Wednesday, March 15, 2017

The Portal’s interactive burden test: now more versatile than ever

Significant associations between genes and T2D or related phenotypes can provide powerful insights into disease mechanisms and possible therapies. The T2D Knowledge Portal includes results from pre-computed analyses of genetic associations for a large, and growing, number of datasets. But what if you want to do a more fine-grained analysis? You might want to test whether the disease burden for a gene differs between groups of people with specific characteristics—for example, lean people with T2D versus obese people without T2D. Or you might want to test the aggregate effect of a specific subset of variants, such as those that are likely to knock out the function of a protein of interest.

Our interactive burden test on Gene pages, powered by the Genetic Association Analysis Tool (GAIT), allows you to do all that and more. The burden test considers a gene as the unit of inquiry, including all the variants it contains in a statistical test of disease association. We described the basics of the burden test and GAIT in a recent blog post. Now, we’ve added some options for selecting variants in the interactive burden test that make this tool even more versatile.

The variant selection step of the burden test on a Gene page is pre-populated with all of the variants present in the selected dataset that are located within the gene and its 100 kb up- and downstream flanking regions. You can create a specific subset of these by checking or un-checking individual variants. The table may be sorted by multiple criteria in order to find variants of interest: chromosomal coordinate; minor allele count; predictions of the effect allele’s impact on the encoded protein; and the protein change or type of mutation caused by the effect allele.


Section of the interactive burden test interface showing the default list of variants for the SLC30A8 gene. Options for customizing the list are located above the variant table.

The table of variants may be filtered so that the test considers only certain categories of variants, with varying predicted impacts on the encoded protein. Previously, the burden test offered filters based on an unpublished method. Now, we have replaced those filters with the set that was used in a recent major publication: The genetic architecture of type 2 diabetes, by Fuchsberger, Flannick, Teslovich, Mahajan, Agarwala, Gaulton, et al.

Variant filters in the interactive burden test

All coding variants--selects variants within the coding sequence, from the dataset that was initially selected for the burden test

Protein-truncating + missense with MAF<1%--selects variants in both of these categories:
  • protein-truncating (predicted to cause a truncated protein to be generated, either by creating a premature stop codon or by causing a frameshift) 
  • cause a missense mutation AND have minor allele frequency (MAF) of less than 1%. The MAF limit eliminates common variants, which would not be expected to have very deleterious effects. 

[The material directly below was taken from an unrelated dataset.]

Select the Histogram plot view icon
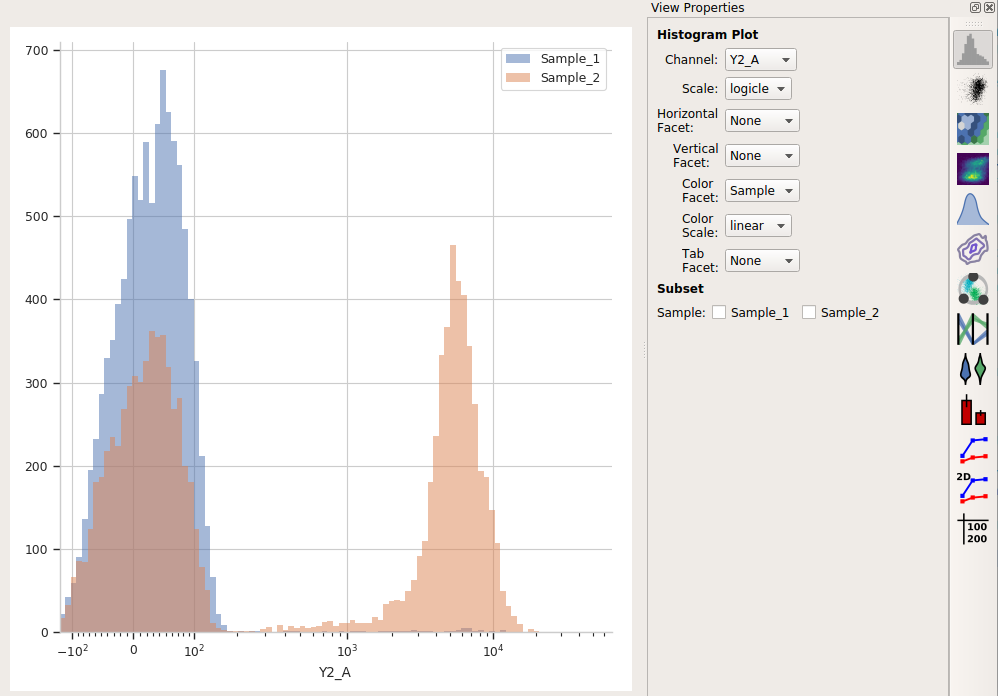This screenshot has width=998, height=696. pyautogui.click(x=973, y=49)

Protein-truncating + possibly deleterious missense with MAF<1%--selects variants in both of these categories:

Protein-truncating + probably deleterious missense--selects variants in both of these categories:

Protein-truncating only--selects variants predicted to cause a truncated protein to be generated, either by creating a premature stop codon or by causing a frameshift.

Using these filters, you can tailor the list of variants to those with specific impact on the encoded protein. If you would like to customize the list even further by adding variants that were not present in the default list, there is now an option to add single or multiple variants, using dbSNP IDs (e.g., rs112881768) or identifiers in the format “chromosome_coordinate_reference-nucleotide_variant-nucleotide” (e.g., 8_112881768_G_A).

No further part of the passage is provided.